La réforme des études scientifiques doit se proposer un double objet : simplifier, unifier ; — ce qui n’est possible que par une organisation philosophique de renseignement.

Dans l’arbre de la science, que faut-il faire connaître aux enfans ? — Les racines, le tronc et les branches principales ; ne leur faites pas compter les feuilles. Pour les jeunes gens, il faut aussi ramener tout à l’essentiel : plus on réduira l’étude particulière des sciences, plus on développera l’esprit véritablement scientifique, qui est le contraire de la dispersion et de la mémoire machinale.
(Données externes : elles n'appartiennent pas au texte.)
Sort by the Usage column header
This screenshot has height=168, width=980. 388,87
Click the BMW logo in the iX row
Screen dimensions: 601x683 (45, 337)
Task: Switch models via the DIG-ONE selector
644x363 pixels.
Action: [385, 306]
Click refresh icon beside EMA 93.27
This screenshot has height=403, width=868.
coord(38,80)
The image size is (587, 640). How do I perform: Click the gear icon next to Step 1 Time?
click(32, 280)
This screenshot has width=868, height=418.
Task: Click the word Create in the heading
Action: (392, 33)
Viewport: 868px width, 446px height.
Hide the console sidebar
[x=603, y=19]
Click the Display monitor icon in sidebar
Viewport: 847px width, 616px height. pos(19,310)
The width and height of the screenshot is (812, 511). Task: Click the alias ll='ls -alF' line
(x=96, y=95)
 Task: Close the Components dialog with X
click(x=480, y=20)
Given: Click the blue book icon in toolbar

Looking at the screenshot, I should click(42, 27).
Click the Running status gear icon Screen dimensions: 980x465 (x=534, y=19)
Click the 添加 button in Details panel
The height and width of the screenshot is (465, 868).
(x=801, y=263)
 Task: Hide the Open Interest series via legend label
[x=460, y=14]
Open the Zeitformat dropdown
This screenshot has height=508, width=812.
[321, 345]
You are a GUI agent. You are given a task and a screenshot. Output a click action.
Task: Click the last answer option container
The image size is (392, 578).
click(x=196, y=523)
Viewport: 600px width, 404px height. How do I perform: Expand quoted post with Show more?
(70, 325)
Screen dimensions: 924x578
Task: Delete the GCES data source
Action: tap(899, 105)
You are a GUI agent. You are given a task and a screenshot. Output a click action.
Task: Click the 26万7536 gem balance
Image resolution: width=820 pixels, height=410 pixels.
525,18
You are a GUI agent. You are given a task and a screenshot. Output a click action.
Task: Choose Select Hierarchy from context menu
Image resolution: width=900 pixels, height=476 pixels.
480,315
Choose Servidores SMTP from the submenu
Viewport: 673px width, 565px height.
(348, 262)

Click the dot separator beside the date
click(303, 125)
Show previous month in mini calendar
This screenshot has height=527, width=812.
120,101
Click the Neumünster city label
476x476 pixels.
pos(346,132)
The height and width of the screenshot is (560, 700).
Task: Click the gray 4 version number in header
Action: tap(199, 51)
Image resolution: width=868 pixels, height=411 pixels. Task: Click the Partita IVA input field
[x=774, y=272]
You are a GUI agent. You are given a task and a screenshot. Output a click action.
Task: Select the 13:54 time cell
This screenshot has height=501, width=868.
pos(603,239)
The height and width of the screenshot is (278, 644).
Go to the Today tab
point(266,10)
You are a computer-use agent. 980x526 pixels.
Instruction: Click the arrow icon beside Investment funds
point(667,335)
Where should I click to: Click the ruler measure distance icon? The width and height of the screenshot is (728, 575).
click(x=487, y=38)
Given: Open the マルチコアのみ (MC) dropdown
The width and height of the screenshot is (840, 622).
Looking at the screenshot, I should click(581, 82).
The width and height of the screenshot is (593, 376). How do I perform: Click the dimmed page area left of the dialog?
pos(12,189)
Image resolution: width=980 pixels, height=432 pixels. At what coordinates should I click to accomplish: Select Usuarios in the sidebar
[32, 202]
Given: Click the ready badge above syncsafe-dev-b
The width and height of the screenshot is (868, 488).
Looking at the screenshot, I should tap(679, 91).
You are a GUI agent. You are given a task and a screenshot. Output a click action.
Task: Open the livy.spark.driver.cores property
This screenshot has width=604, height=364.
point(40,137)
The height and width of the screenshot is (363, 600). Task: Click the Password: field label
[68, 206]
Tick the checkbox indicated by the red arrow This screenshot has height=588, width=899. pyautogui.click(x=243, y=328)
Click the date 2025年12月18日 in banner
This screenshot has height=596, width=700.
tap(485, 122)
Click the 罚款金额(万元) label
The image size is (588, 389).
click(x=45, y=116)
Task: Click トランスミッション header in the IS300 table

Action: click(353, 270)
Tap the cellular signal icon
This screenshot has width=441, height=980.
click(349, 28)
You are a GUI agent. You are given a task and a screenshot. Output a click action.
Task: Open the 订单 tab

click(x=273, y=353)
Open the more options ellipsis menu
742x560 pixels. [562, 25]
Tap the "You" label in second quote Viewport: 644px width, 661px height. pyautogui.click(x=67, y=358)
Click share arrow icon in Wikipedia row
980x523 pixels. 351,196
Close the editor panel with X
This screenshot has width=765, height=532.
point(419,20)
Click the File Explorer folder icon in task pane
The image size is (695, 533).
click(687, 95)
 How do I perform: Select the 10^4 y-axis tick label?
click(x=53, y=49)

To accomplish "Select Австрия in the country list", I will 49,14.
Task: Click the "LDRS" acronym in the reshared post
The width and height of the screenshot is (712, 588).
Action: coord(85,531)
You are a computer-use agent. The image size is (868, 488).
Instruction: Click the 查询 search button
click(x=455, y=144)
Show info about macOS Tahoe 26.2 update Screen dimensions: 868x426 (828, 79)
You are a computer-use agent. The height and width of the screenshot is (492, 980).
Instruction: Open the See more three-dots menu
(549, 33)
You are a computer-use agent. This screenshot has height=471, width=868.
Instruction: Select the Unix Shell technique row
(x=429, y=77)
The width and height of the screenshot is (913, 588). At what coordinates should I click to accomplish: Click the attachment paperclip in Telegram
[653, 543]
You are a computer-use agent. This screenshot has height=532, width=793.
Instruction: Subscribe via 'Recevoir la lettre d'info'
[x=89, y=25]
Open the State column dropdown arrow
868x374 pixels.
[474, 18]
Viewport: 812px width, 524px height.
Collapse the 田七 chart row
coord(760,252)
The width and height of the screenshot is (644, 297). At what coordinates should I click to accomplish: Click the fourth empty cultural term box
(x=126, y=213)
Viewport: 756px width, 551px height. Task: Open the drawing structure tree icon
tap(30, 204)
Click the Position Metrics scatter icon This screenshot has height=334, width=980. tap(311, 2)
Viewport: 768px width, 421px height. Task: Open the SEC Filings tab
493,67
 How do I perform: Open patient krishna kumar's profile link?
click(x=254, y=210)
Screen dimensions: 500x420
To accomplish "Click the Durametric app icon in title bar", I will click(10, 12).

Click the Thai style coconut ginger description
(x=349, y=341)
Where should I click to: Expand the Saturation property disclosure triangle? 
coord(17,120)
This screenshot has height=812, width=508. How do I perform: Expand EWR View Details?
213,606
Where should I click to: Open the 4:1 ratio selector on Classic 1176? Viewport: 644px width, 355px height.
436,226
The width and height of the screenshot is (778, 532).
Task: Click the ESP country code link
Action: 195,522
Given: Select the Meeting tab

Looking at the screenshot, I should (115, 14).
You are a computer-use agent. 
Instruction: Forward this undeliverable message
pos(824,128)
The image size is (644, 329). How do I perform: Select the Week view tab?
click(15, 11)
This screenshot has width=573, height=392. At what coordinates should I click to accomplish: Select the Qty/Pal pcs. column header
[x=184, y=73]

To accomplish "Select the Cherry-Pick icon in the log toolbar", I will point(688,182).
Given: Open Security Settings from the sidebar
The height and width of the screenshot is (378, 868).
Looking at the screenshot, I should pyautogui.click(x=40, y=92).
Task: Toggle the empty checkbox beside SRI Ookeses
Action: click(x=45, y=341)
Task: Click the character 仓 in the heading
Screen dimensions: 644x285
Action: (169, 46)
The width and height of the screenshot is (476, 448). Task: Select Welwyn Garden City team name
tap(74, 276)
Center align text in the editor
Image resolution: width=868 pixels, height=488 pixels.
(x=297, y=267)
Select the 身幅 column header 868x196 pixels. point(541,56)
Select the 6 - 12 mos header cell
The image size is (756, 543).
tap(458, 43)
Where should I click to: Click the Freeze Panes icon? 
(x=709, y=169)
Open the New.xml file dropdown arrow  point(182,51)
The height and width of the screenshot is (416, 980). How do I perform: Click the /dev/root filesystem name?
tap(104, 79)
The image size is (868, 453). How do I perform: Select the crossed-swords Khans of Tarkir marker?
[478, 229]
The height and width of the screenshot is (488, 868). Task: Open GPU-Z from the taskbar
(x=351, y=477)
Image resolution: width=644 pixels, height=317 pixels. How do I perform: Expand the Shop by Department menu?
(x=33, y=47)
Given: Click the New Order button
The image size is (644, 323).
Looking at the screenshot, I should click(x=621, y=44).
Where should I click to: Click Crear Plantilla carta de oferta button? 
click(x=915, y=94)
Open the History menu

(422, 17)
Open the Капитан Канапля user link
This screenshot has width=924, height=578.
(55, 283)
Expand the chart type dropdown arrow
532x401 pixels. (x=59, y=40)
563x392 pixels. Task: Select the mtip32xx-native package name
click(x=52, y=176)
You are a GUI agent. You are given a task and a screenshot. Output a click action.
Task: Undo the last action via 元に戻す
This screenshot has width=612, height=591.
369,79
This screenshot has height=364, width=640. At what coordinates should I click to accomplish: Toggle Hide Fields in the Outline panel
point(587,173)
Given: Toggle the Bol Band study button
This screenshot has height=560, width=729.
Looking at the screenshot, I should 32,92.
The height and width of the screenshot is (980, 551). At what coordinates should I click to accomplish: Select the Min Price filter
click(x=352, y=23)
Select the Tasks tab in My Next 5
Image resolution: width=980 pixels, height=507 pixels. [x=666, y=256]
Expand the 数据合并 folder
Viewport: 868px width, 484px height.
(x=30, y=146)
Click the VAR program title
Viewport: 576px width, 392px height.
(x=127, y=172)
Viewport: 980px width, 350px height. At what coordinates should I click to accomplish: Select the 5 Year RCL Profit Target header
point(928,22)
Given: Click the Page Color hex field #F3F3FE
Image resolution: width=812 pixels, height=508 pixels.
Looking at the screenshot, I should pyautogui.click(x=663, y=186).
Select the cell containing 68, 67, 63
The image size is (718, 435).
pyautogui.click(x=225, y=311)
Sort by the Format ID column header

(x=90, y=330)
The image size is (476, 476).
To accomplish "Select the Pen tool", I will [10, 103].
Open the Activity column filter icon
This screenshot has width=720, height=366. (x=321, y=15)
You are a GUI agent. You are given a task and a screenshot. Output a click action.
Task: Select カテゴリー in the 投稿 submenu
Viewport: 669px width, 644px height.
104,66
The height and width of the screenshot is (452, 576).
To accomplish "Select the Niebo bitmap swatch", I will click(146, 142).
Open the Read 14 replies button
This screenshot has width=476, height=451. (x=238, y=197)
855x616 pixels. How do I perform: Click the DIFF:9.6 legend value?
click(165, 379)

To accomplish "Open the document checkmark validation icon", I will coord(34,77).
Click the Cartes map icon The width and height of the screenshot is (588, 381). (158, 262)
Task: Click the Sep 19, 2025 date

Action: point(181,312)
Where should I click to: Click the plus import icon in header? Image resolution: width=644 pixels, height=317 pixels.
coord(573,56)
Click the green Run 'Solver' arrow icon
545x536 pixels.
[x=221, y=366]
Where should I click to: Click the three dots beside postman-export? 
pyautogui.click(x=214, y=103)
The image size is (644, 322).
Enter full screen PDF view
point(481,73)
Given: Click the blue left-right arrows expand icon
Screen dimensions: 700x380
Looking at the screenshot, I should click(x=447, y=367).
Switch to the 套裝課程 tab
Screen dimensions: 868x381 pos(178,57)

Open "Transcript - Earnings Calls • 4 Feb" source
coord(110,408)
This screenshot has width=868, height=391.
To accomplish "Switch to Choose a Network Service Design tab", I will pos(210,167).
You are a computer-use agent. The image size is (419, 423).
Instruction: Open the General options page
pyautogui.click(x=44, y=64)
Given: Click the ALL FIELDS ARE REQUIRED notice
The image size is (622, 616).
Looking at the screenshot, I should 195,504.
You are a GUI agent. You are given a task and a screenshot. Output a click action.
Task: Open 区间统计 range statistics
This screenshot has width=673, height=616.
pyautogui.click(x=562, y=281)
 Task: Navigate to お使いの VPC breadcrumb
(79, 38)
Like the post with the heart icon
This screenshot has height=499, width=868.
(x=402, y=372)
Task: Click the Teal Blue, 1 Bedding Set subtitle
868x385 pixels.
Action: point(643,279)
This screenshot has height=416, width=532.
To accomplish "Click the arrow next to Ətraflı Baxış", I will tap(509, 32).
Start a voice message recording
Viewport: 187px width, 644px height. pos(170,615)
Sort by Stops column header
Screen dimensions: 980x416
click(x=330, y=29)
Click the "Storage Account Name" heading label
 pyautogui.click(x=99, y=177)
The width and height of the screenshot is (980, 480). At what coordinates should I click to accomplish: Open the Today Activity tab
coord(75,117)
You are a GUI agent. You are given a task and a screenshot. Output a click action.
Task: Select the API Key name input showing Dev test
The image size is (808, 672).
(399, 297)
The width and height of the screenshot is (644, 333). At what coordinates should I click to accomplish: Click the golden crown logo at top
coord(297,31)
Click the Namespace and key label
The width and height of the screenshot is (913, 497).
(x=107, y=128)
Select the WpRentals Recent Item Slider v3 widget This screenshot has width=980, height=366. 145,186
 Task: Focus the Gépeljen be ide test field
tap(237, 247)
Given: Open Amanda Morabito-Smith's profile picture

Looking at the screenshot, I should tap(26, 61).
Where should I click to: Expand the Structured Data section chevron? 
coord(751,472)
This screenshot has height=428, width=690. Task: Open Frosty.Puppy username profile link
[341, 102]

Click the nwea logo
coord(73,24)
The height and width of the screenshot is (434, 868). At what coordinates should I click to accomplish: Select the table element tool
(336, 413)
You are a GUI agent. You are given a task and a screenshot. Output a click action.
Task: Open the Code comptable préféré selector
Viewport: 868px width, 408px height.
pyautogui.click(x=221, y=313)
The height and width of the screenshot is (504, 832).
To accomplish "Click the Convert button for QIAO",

Si un Descartes refaisait aujourd’hui un Discours de la méthode, comme il démontrerait la profonde inutilité de la plupart des études dites scientifiques ! Inutilité pratique et inutilité pédagogique, pour ne rien dire de plus. Quel magistral coup de ciseaux il donnerait dans ces programmes qui semblent n’avoir d’autre but que d’étourdir l’esprit, et, comme on disait au temps de Descartes, de l’étonner, — Pascal eût dit plus encore : « de l’abêtir ! »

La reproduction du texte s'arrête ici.